Not better is correct.
Gimp is the best free photo editor, but people who think it's just as good as Photoshop don't really know what Photoshop can do. Gimp doesn't have CMYK Color mode, or Pantone color, or spot color, which is critical for something commercially printed. It can't handle Camera Raw files, which contain hundreds times more information than jpg and other files Gimp can read. While Gimp can open PSD files, the chances of it being rendered properly is about 5 percent. Non-destructive edits with complicated composites is impossible with Gimp. Gimp has a single healing tool for pixel Manipulation, and it's quite limited, whereas Photoshop has 4 such tools with infinite fine tuning with each. Gimp is perfectly fine for simple image editing, I've used it a lot, but for something more sophisticated or detailed, the more powerful tools of Photoshop win out.

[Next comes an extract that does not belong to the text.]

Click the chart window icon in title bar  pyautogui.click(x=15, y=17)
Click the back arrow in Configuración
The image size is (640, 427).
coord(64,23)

Inkscape is actually pretty good, especially if all you need it for is digital art, like websites, icons, app GUIs, etc. It's great. But it lacks that CMYK color output and, like Gimp, Pantone color matching.

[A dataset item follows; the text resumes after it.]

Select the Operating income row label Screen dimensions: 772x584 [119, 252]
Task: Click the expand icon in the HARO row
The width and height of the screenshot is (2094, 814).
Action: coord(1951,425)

Libre Office is actually pretty good. It will do most things that most people want to do in an office suite. It kills MS Office in file compatibility, as it will open pretty much anything, and can even save files in ebook formats. Sometimes documents render weird in Libre Office, because it can't properly use MS fonts. I tend to stay away from the MS font alternatives and go with Helvetica over Arial, for example. Solves that problem.

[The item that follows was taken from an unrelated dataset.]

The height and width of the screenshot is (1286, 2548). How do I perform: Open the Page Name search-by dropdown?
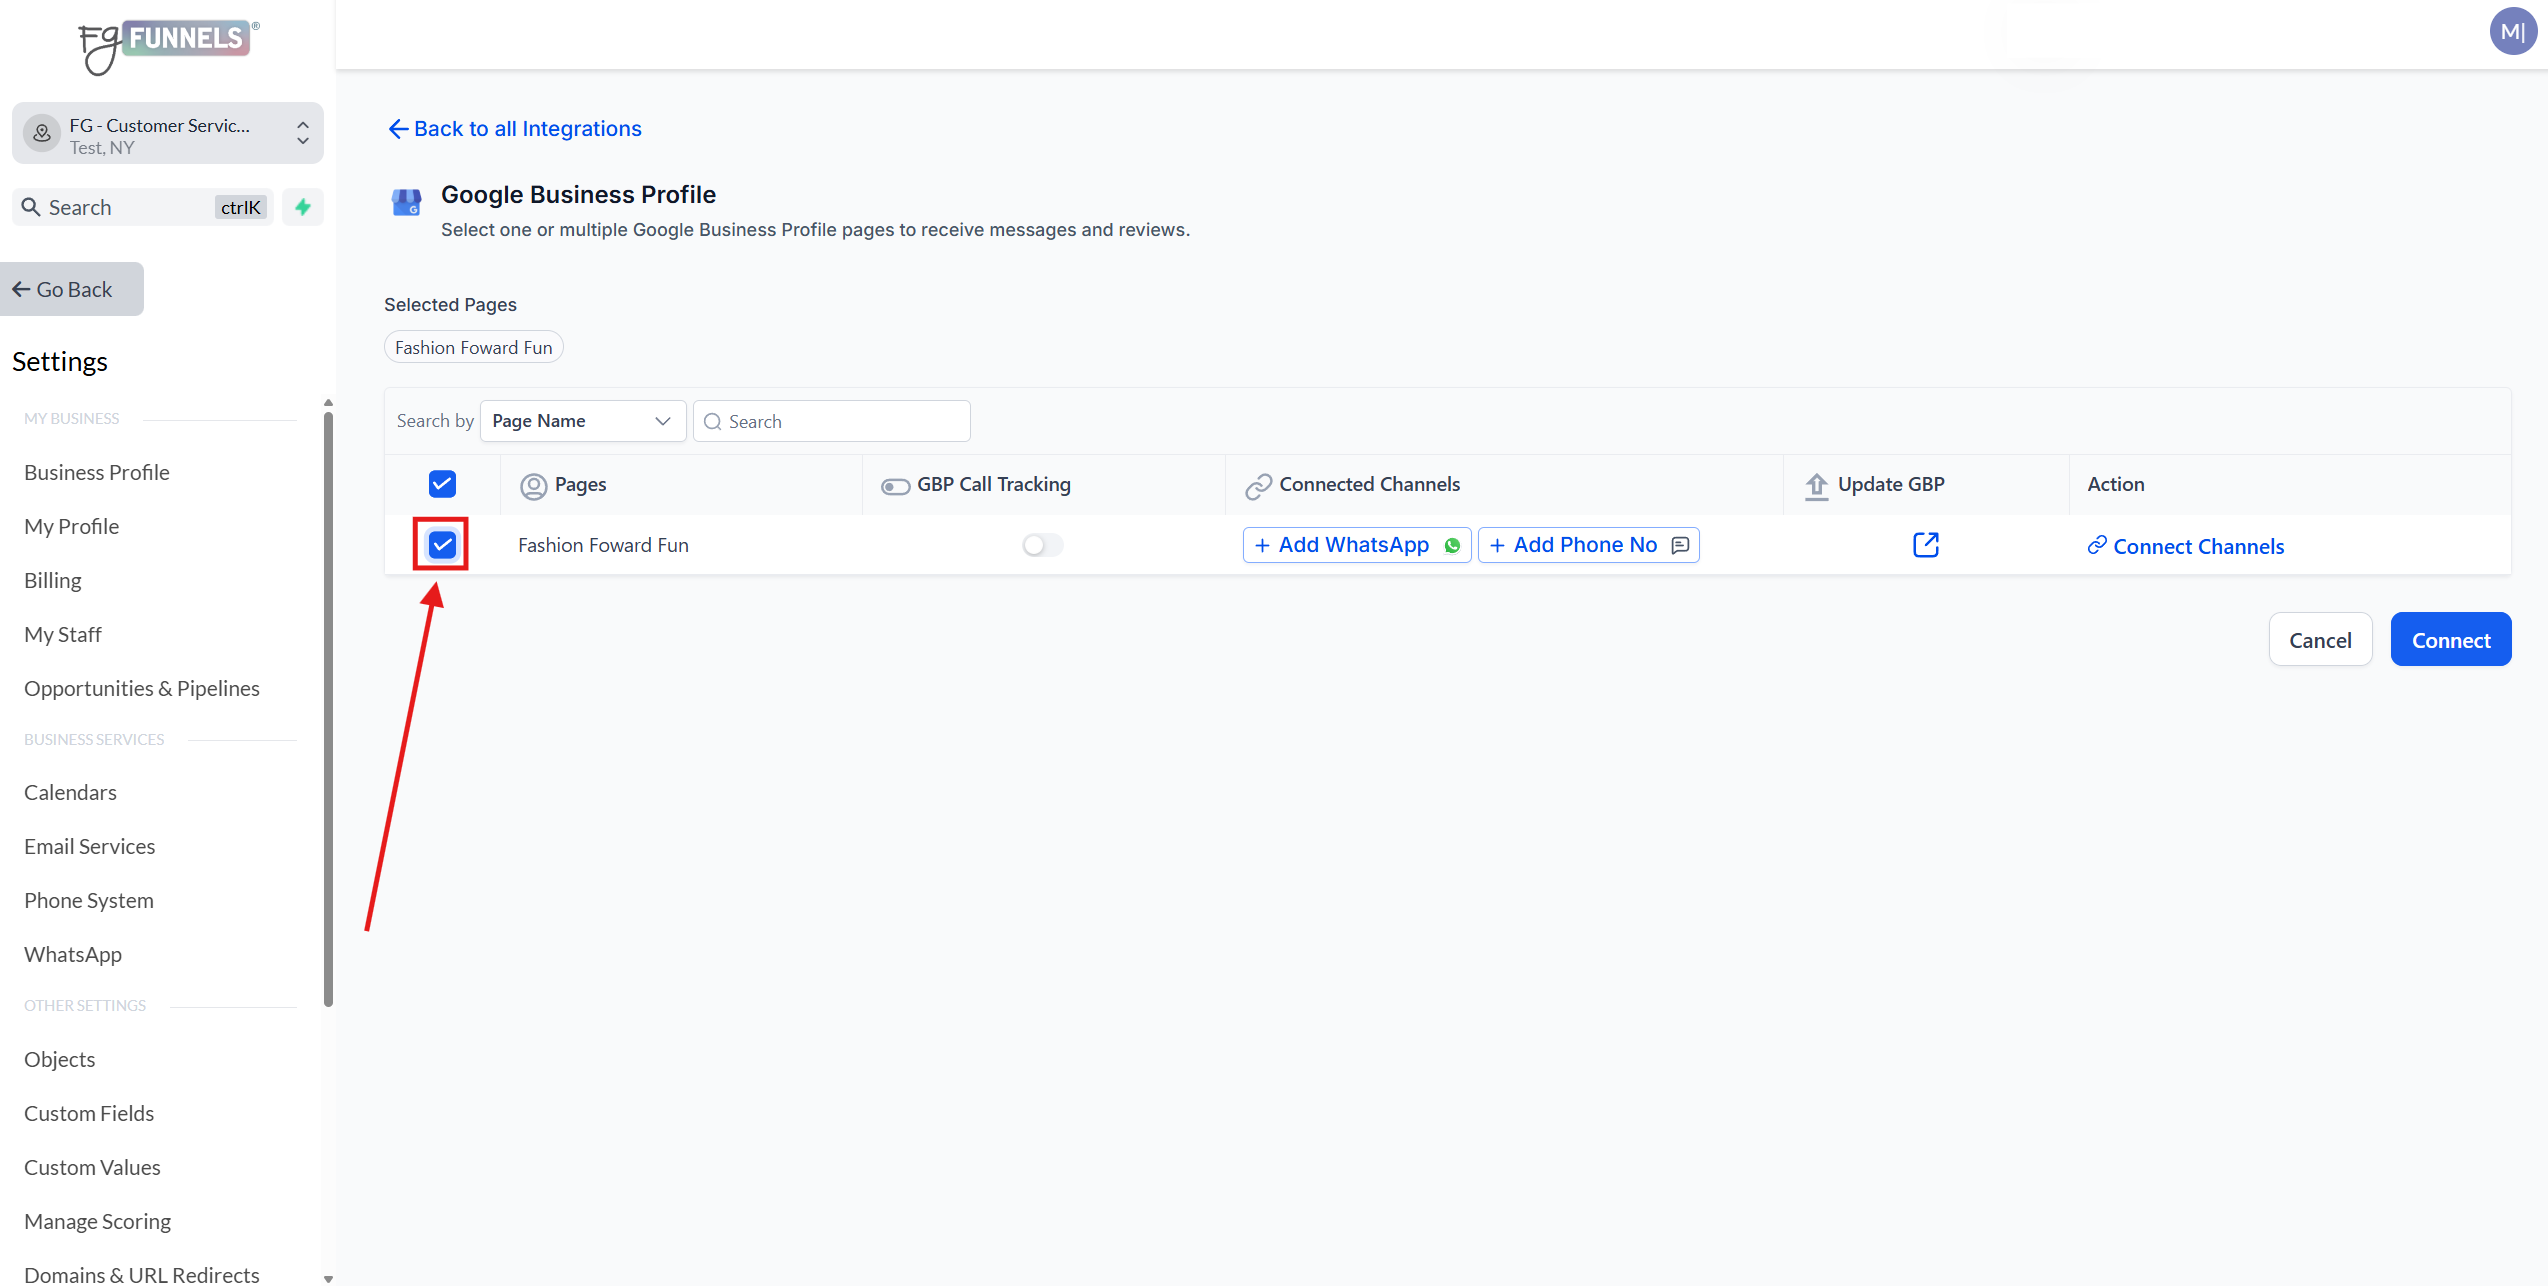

The downside is, the people who code and review the system are not user-focused, rather they are developers who are tool-focused. So by nature it's clunky, bloated and a little crash heavy. Having said that, it's a top notch alternative to MS Office, and the way Microsoft is headed with their online-only, always-connected model, making standalone, offline productivity more difficult (not yet, but that's where they are headed), Libre Office becomes an even more attractive option.